» **PROBLEM TO WORK ON**
Copy all of the data below line for line, changing nothing.

---------- GIVEN RECORDS

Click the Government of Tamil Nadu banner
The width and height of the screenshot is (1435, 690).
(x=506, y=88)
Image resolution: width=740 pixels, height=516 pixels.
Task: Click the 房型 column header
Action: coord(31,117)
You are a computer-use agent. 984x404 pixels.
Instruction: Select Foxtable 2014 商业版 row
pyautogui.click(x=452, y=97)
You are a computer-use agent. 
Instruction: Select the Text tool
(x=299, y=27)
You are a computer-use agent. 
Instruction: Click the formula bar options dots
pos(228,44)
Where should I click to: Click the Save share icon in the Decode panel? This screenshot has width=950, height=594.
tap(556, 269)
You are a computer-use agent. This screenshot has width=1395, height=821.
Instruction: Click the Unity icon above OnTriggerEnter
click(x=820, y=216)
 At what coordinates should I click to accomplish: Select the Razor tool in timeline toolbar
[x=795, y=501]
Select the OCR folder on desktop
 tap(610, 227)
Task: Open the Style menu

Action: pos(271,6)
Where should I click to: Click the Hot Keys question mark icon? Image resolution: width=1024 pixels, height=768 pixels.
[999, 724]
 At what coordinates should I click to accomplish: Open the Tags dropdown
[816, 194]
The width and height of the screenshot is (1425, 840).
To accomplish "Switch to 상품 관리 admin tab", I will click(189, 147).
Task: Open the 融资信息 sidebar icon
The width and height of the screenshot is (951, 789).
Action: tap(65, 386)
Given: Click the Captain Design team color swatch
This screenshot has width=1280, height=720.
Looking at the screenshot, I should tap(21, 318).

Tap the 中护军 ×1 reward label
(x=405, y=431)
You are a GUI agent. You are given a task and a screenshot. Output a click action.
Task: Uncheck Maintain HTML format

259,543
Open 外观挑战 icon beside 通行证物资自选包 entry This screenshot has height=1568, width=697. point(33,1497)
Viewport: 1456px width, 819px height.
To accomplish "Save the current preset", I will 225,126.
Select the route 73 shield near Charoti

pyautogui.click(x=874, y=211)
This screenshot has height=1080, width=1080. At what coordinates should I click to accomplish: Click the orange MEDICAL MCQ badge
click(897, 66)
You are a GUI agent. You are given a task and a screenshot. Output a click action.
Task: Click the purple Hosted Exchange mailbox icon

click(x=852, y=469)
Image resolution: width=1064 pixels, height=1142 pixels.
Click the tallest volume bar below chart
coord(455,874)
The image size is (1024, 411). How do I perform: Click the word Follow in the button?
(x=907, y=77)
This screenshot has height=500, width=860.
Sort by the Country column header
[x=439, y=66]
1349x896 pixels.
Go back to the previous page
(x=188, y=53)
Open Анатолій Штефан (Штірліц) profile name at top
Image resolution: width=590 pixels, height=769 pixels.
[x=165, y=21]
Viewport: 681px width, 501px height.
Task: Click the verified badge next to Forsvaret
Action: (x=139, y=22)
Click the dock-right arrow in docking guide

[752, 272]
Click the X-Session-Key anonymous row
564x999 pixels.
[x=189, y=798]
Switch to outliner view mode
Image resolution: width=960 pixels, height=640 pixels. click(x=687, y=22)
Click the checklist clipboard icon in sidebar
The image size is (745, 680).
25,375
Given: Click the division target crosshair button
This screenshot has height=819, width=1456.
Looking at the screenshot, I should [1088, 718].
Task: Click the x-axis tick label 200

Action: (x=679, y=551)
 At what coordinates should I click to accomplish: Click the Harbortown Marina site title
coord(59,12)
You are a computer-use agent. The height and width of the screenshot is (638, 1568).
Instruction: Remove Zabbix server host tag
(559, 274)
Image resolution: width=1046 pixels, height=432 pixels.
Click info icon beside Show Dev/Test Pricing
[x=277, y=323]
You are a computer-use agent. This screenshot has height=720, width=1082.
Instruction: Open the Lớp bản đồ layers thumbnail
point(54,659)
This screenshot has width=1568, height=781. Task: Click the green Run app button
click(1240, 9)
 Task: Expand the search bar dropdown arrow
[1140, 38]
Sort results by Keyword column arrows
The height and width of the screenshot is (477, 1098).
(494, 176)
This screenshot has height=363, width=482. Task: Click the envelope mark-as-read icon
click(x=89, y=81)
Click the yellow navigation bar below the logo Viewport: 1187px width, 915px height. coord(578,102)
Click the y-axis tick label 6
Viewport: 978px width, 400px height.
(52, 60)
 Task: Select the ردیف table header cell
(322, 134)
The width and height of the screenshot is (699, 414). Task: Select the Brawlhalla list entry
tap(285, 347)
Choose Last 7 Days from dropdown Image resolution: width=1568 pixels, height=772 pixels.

--------------------

» **THE RESULT**
Click the Government of Tamil Nadu banner
The width and height of the screenshot is (1435, 690).
(x=506, y=88)
Image resolution: width=740 pixels, height=516 pixels.
Task: Click the 房型 column header
Action: coord(31,117)
You are a computer-use agent. 984x404 pixels.
Instruction: Select Foxtable 2014 商业版 row
pyautogui.click(x=452, y=97)
You are a computer-use agent. 
Instruction: Select the Text tool
(x=299, y=27)
You are a computer-use agent. 
Instruction: Click the formula bar options dots
pos(228,44)
Where should I click to: Click the Save share icon in the Decode panel? This screenshot has width=950, height=594.
tap(556, 269)
You are a computer-use agent. This screenshot has width=1395, height=821.
Instruction: Click the Unity icon above OnTriggerEnter
click(x=820, y=216)
 At what coordinates should I click to accomplish: Select the Razor tool in timeline toolbar
[x=795, y=501]
Select the OCR folder on desktop
 tap(610, 227)
Task: Open the Style menu

Action: pos(271,6)
Where should I click to: Click the Hot Keys question mark icon? Image resolution: width=1024 pixels, height=768 pixels.
[999, 724]
 At what coordinates should I click to accomplish: Open the Tags dropdown
[816, 194]
The width and height of the screenshot is (1425, 840).
To accomplish "Switch to 상품 관리 admin tab", I will click(189, 147).
Task: Open the 融资信息 sidebar icon
The width and height of the screenshot is (951, 789).
Action: tap(65, 386)
Given: Click the Captain Design team color swatch
This screenshot has width=1280, height=720.
Looking at the screenshot, I should tap(21, 318).

Tap the 中护军 ×1 reward label
(x=405, y=431)
You are a GUI agent. You are given a task and a screenshot. Output a click action.
Task: Uncheck Maintain HTML format

259,543
Open 外观挑战 icon beside 通行证物资自选包 entry This screenshot has height=1568, width=697. point(33,1497)
Viewport: 1456px width, 819px height.
To accomplish "Save the current preset", I will 225,126.
Select the route 73 shield near Charoti

pyautogui.click(x=874, y=211)
This screenshot has height=1080, width=1080. At what coordinates should I click to accomplish: Click the orange MEDICAL MCQ badge
click(897, 66)
You are a GUI agent. You are given a task and a screenshot. Output a click action.
Task: Click the purple Hosted Exchange mailbox icon

click(x=852, y=469)
Image resolution: width=1064 pixels, height=1142 pixels.
Click the tallest volume bar below chart
coord(455,874)
The image size is (1024, 411). How do I perform: Click the word Follow in the button?
(x=907, y=77)
This screenshot has height=500, width=860.
Sort by the Country column header
[x=439, y=66]
1349x896 pixels.
Go back to the previous page
(x=188, y=53)
Open Анатолій Штефан (Штірліц) profile name at top
Image resolution: width=590 pixels, height=769 pixels.
[x=165, y=21]
Viewport: 681px width, 501px height.
Task: Click the verified badge next to Forsvaret
Action: (x=139, y=22)
Click the dock-right arrow in docking guide

[752, 272]
Click the X-Session-Key anonymous row
564x999 pixels.
[x=189, y=798]
Switch to outliner view mode
Image resolution: width=960 pixels, height=640 pixels. click(x=687, y=22)
Click the checklist clipboard icon in sidebar
The image size is (745, 680).
25,375
Given: Click the division target crosshair button
This screenshot has height=819, width=1456.
Looking at the screenshot, I should [1088, 718].
Task: Click the x-axis tick label 200

Action: (x=679, y=551)
 At what coordinates should I click to accomplish: Click the Harbortown Marina site title
coord(59,12)
You are a computer-use agent. The height and width of the screenshot is (638, 1568).
Instruction: Remove Zabbix server host tag
(559, 274)
Image resolution: width=1046 pixels, height=432 pixels.
Click info icon beside Show Dev/Test Pricing
[x=277, y=323]
You are a computer-use agent. This screenshot has height=720, width=1082.
Instruction: Open the Lớp bản đồ layers thumbnail
point(54,659)
This screenshot has width=1568, height=781. Task: Click the green Run app button
click(1240, 9)
 Task: Expand the search bar dropdown arrow
[1140, 38]
Sort results by Keyword column arrows
The height and width of the screenshot is (477, 1098).
(494, 176)
This screenshot has height=363, width=482. Task: Click the envelope mark-as-read icon
click(x=89, y=81)
Click the yellow navigation bar below the logo Viewport: 1187px width, 915px height. coord(578,102)
Click the y-axis tick label 6
Viewport: 978px width, 400px height.
(52, 60)
 Task: Select the ردیف table header cell
(322, 134)
The width and height of the screenshot is (699, 414). Task: Select the Brawlhalla list entry
tap(285, 347)
Choose Last 7 Days from dropdown Image resolution: width=1568 pixels, height=772 pixels.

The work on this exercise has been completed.